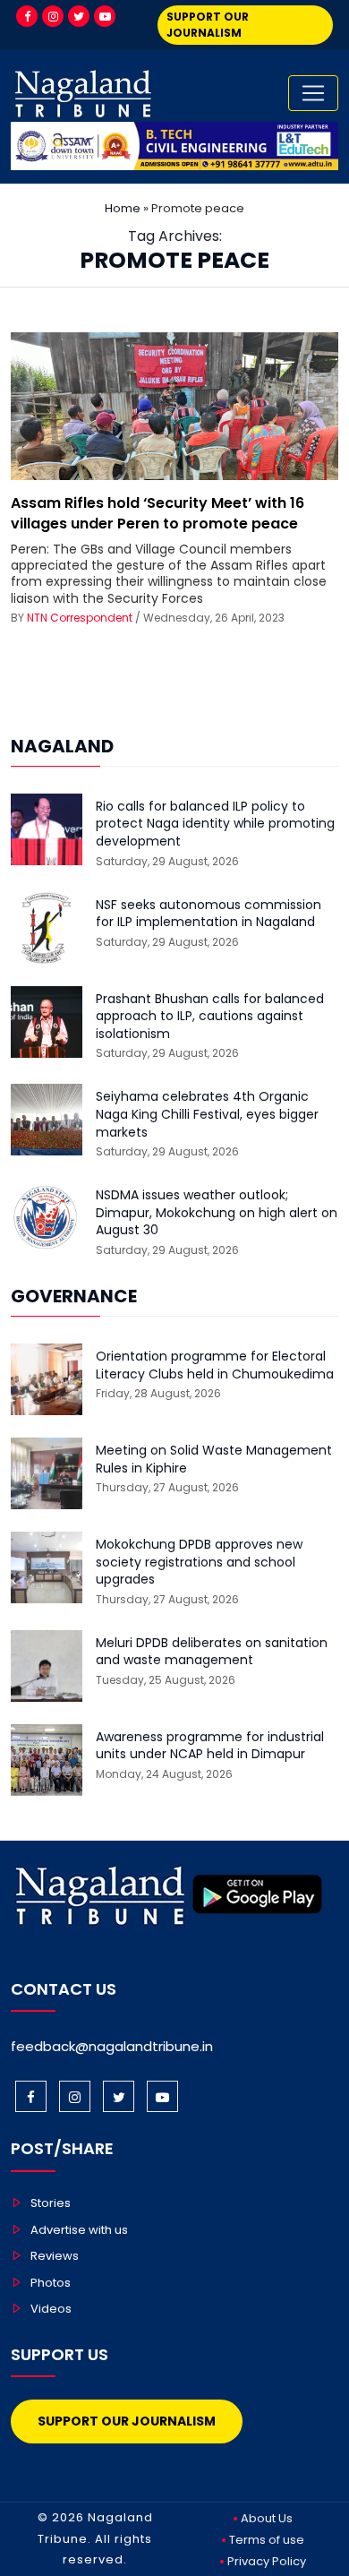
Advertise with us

* * *

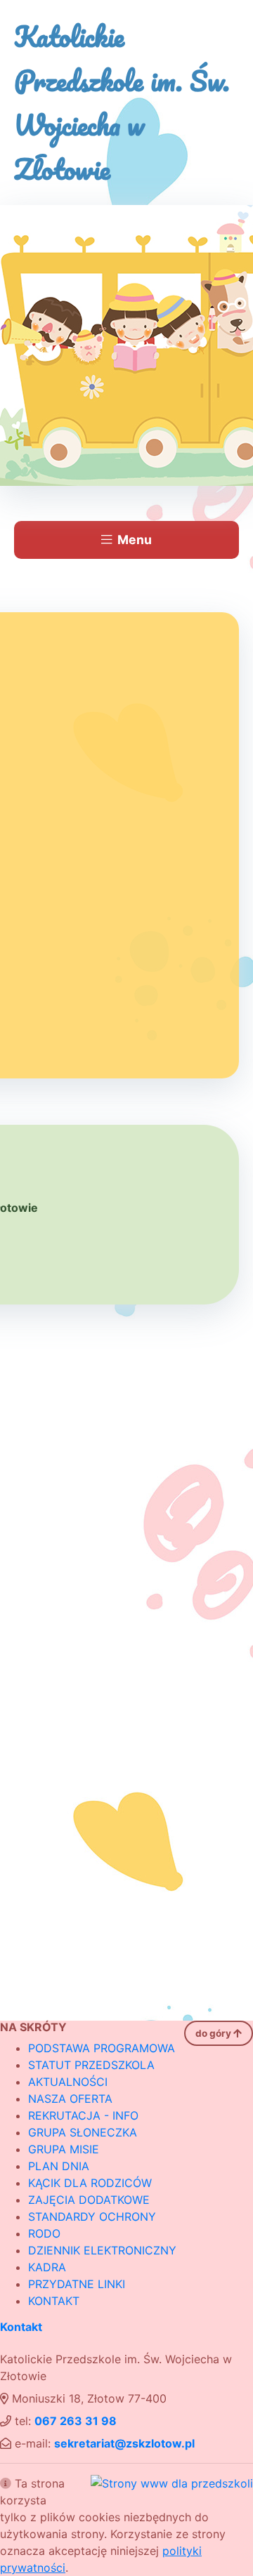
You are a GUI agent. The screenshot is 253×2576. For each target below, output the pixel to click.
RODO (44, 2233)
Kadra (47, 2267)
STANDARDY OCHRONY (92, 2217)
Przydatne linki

---

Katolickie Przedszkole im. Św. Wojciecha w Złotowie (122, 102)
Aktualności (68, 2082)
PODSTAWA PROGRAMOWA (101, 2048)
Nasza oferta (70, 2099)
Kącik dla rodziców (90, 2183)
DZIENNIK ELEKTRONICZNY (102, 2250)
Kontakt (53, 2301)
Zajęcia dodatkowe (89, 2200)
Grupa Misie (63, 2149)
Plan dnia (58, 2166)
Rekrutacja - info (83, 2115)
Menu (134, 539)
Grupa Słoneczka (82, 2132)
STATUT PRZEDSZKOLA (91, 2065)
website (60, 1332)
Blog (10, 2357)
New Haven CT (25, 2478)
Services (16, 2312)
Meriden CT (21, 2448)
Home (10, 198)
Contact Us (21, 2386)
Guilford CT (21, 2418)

* Brief *
Taking the listing above as the source, transcribe only the lines starting at the line with "Blog (10, 2357)" and going through the line with "Guilford CT (21, 2418)", unaltered and with both ends included.

* Written response *
Blog (10, 2357)
New Haven CT (25, 2478)
Services (16, 2312)
Meriden CT (21, 2448)
Home (10, 198)
Contact Us (21, 2386)
Guilford CT (21, 2418)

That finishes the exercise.